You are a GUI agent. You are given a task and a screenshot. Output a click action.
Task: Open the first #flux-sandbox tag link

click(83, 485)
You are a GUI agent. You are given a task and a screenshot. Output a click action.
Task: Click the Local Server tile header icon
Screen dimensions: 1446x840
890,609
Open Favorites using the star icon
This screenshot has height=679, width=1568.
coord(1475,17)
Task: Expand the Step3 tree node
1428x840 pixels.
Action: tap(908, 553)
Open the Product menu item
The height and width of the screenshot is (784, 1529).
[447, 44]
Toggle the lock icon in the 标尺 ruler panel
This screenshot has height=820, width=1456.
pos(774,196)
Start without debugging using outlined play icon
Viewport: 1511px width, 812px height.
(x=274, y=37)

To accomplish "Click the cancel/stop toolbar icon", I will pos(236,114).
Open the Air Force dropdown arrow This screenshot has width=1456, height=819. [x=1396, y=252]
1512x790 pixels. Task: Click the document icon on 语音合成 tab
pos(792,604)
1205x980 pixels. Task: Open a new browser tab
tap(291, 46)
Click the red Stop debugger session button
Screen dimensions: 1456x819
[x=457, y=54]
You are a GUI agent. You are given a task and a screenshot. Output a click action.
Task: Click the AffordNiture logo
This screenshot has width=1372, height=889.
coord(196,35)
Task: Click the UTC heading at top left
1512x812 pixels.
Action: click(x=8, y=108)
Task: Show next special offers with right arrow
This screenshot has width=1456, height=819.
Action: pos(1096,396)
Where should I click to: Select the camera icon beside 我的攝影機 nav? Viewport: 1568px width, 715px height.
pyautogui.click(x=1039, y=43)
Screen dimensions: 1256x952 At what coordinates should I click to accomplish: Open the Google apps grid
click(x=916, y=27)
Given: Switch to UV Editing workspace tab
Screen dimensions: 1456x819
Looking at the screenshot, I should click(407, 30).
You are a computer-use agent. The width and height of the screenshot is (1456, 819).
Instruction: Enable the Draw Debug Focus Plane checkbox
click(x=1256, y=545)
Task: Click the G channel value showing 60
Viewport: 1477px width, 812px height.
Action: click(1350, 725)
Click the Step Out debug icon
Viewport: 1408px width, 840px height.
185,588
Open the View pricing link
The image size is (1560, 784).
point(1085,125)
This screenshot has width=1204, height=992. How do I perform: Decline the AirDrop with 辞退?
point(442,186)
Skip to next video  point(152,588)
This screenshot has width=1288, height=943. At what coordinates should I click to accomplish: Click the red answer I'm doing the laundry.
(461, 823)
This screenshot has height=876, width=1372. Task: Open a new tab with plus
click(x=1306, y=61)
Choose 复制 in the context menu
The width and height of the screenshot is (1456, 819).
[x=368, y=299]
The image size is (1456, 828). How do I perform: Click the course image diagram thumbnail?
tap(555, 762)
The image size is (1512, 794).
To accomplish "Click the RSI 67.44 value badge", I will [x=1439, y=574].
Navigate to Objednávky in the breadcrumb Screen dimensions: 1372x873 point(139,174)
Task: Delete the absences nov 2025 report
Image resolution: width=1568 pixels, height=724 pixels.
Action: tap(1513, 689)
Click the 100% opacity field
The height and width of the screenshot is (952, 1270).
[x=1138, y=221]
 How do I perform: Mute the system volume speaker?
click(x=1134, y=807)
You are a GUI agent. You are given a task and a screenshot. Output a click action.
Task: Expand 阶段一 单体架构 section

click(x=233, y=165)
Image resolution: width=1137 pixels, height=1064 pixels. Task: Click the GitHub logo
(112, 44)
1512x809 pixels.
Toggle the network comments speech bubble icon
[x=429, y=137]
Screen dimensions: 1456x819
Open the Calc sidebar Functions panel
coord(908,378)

Task goal: In the listing above, please print only the lines from the first one to the line where "Open the Product menu item" appears, exactly as written, both of those lines included.

Result:
You are a GUI agent. You are given a task and a screenshot. Output a click action.
Task: Open the first #flux-sandbox tag link

click(83, 485)
You are a GUI agent. You are given a task and a screenshot. Output a click action.
Task: Click the Local Server tile header icon
Screen dimensions: 1446x840
890,609
Open Favorites using the star icon
This screenshot has height=679, width=1568.
coord(1475,17)
Task: Expand the Step3 tree node
1428x840 pixels.
Action: tap(908, 553)
Open the Product menu item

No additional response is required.